ETCカードを忘れた・期限切れだった時の対処法|高速道路で慌てないためのガイド
高速道路の料金所で「ETCレーンのバーが開かない」、
「カードを入れ忘れていた」「期限切れだった」――そんなトラブルが起きると焦りますよね。
ETCカードを忘れたり、期限が切れていたりしても、状況に応じて料金を精算する方法はあります。
大切なのは、慌ててバックしたり、無理に別のレーンへ移動したりしないことです。
この記事では、ETCカードが使えないときの対処法と、トラブルを防ぐために確認しておきたいポイントをまとめます。
ETCレーンのバーが開かなかったら、その場で停止
ETCレーンへ入ったあとにバーが開かなかった場合は、バーの手前で停止し、係員の案内を待ちます。

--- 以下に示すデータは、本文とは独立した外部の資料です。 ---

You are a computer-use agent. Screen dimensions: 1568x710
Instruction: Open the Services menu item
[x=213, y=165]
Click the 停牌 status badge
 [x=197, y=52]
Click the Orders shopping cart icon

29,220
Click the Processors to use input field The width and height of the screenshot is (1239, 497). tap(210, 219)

インターホンや係員から案内があった場合は、その指示に従いましょう。
ETCレーンで絶対にやってはいけないこと
- バックする
- 停車中の車を追い越す
- 無理に隣のレーンへ移動する
後続車との事故につながる危険があるため、自分の判断で動かず、その場で案内を待つのが基本です。
なお、料金所のETCレーンは、バーが開かない可能性も考えて時速20km以下で、いつでも停止できる速度で通行しましょう。
入口でバーが開かなかった場合
カードの挿し忘れや期限切れなどで入口のバーが開かなかった場合は、係員の案内に従います。

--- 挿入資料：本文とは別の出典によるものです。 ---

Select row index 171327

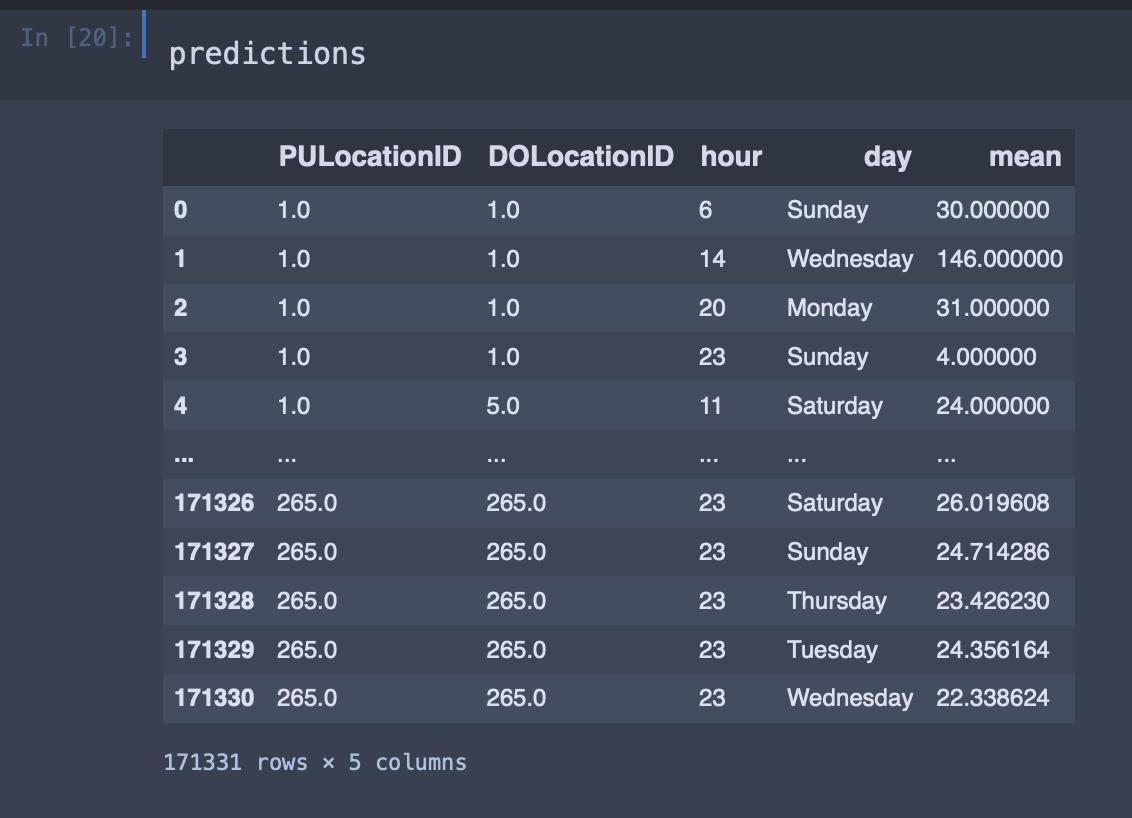(x=214, y=552)
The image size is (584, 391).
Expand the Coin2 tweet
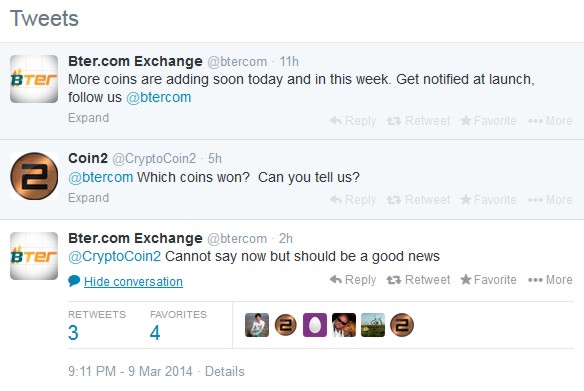89,198
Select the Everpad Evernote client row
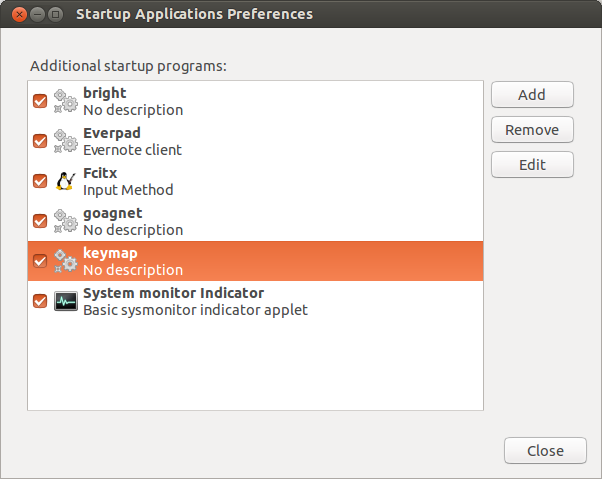The image size is (602, 479). pyautogui.click(x=255, y=141)
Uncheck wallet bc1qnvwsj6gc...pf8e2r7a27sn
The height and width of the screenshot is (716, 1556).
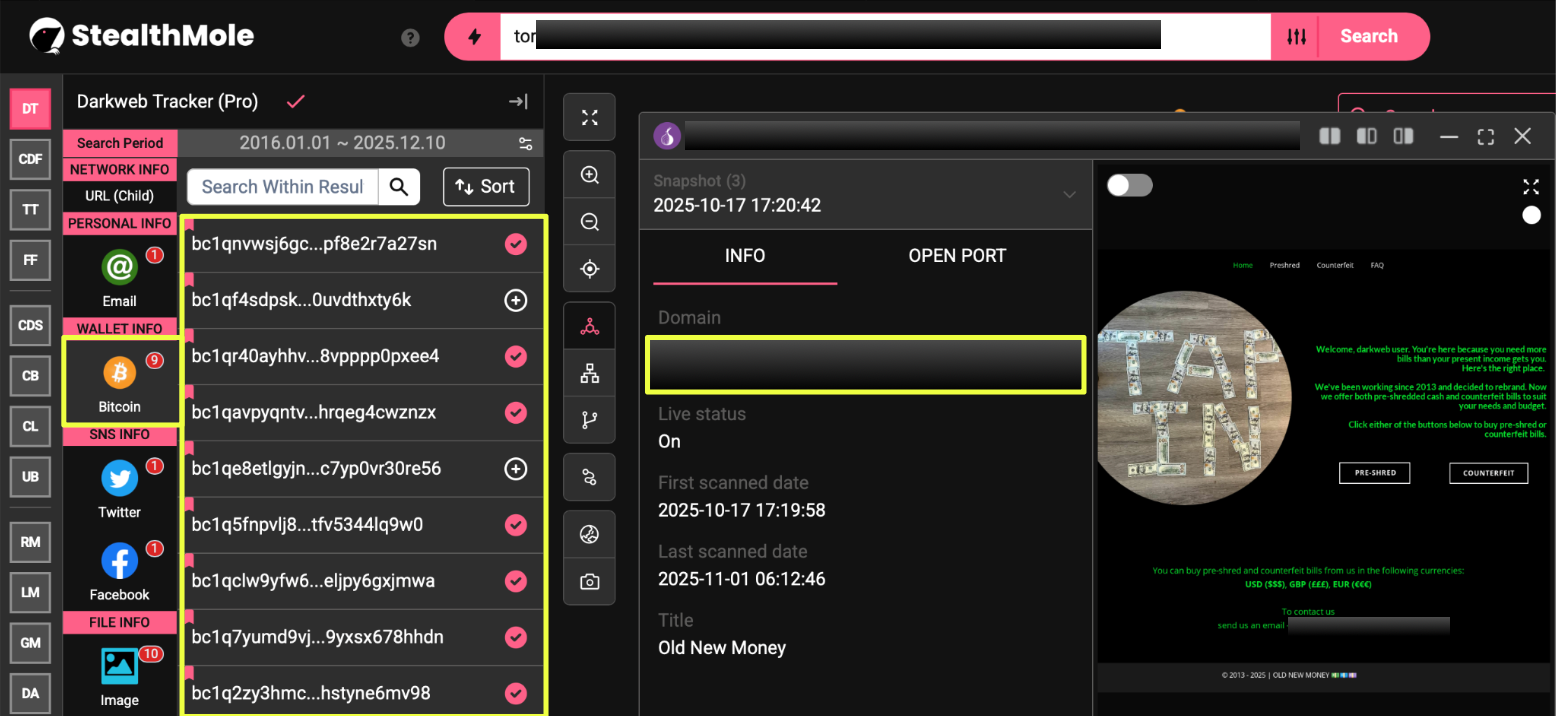[x=516, y=244]
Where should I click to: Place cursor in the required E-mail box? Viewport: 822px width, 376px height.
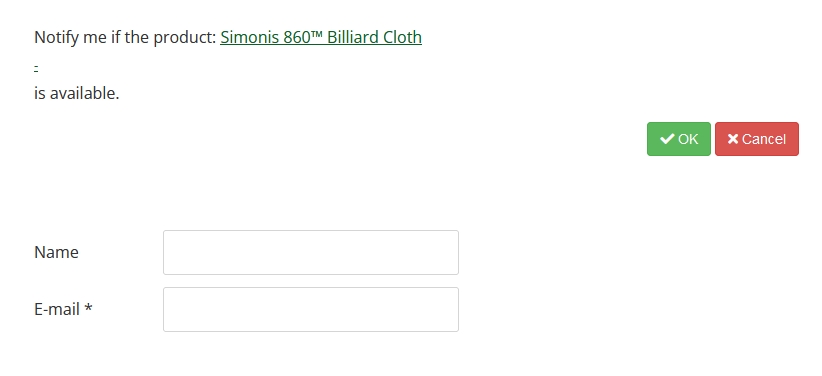(x=311, y=309)
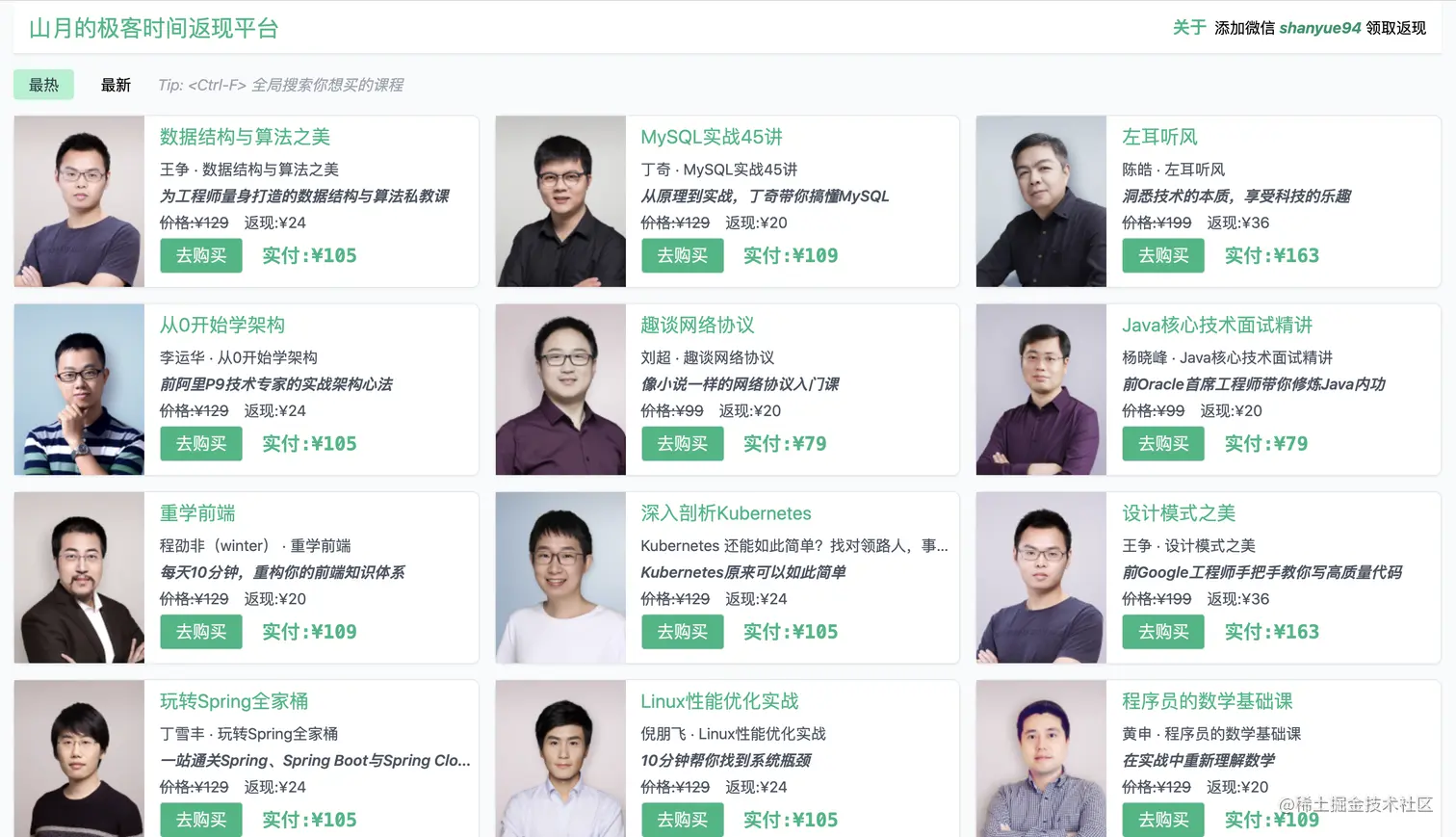Viewport: 1456px width, 837px height.
Task: Open the 玩转Spring全家桶 course title
Action: pos(234,701)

通行券が発行される料金所では、通行券を受け取って高速道路へ入り、出口では「一般」または「ETC/一般」など、係員による精算ができるレーンへ進みます。
入口でETCによる正常な通行記録が作られていない場合は、出口でETC専用レーンへそのまま進まないようにしましょう。
出口でバーが開かなかった場合
出口でバーが開かなかった場合も、バックせずにその場で停止します。
ハザードランプなどで後続車へ注意を促しながら、インターホンや係員からの案内を待ちましょう。
ETCカードの期限切れだけでなく、カードの挿し込み不良や車載器・料金所設備の通信エラーなどでもバーが開かないことがあります。
ETCカードを忘れたことに料金所の前で気づいたら
ETCカードを忘れた、またはカードが使えないことにETCレーンへ入る前に気づいた場合は、ETC専用レーンへ進まず、利用できる一般向けのレーンを選びます。

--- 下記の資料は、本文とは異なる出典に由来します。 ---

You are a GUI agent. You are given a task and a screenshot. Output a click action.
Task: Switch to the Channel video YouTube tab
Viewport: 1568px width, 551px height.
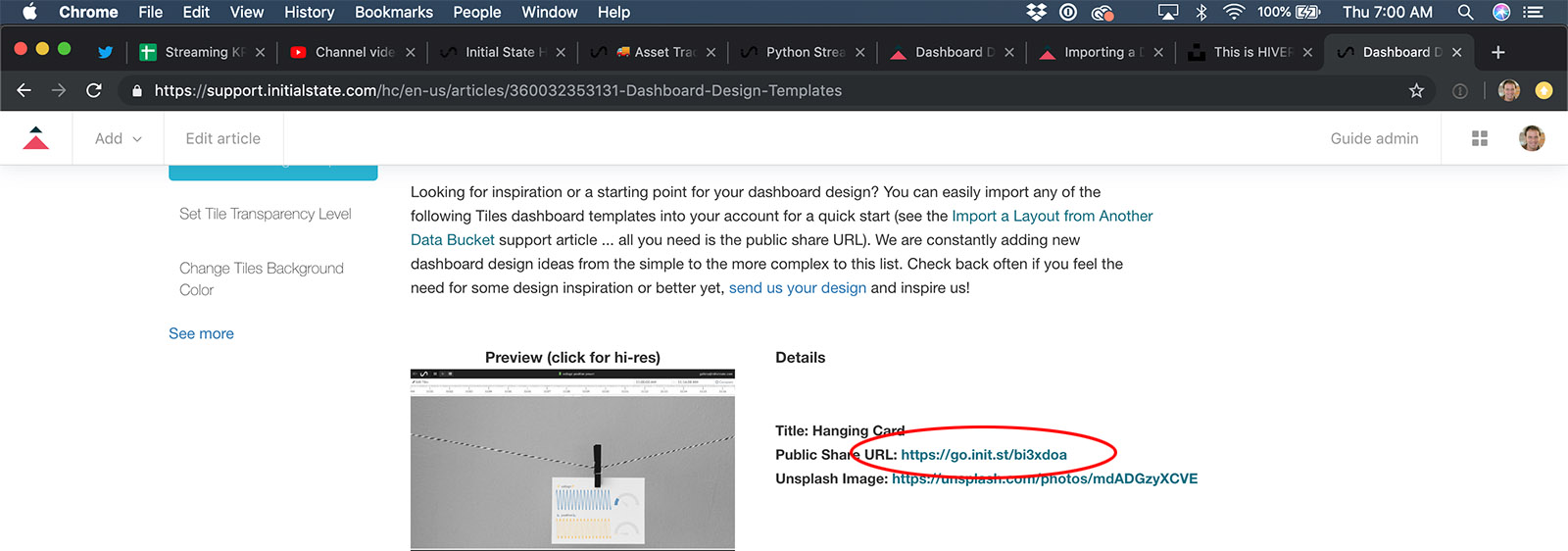353,52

一般料金所であれば、入口で通行券を受け取り、出口で案内に従って通行料金を精算します。
ETCカードを忘れた状態では、ETC無線通行を条件とする割引を利用できない場合があります。
割引制度によって条件が異なるため、利用予定の高速道路会社の案内を確認してください。
ETC専用料金所では「一般レーン」がないので注意
最近は、ETC専用料金所も増えています。
ETC専用料金所では、通常の一般料金所のように現金やクレジットカードを係員へ渡して精算することはできません。
ETCカードの挿し忘れなど、ETCを利用できない状態で誤ってETC専用料金所へ入ってしまった場合は、「ETC/サポート」または「サポート」レーンへ進み、一旦停止して係員の指示に従います。
ETCカードを持っていないことが事前にわかっている場合は、利用予定のインターチェンジがETC専用になっていないか、出発前に確認しておくと安心です。
閉じたバーを通過してしまった場合
万が一、バーが開いていない状態で通過してしまった場合も、そのまま放置しないことが大切です。
入口で通過してしまった場合
出口ではETCレーンを利用せず、「一般」または「ETC/一般」などの対応レーンへ進み、入口料金所名とバーが開かなかったことを係員へ伝えます。
出口で通過してしまった場合
通行料金を正常に精算できていない可能性があります。
高速道路上や危険な場所には停車せず、安全な場所へ移動してから、利用した料金所を管理する高速道路会社へ連絡しましょう。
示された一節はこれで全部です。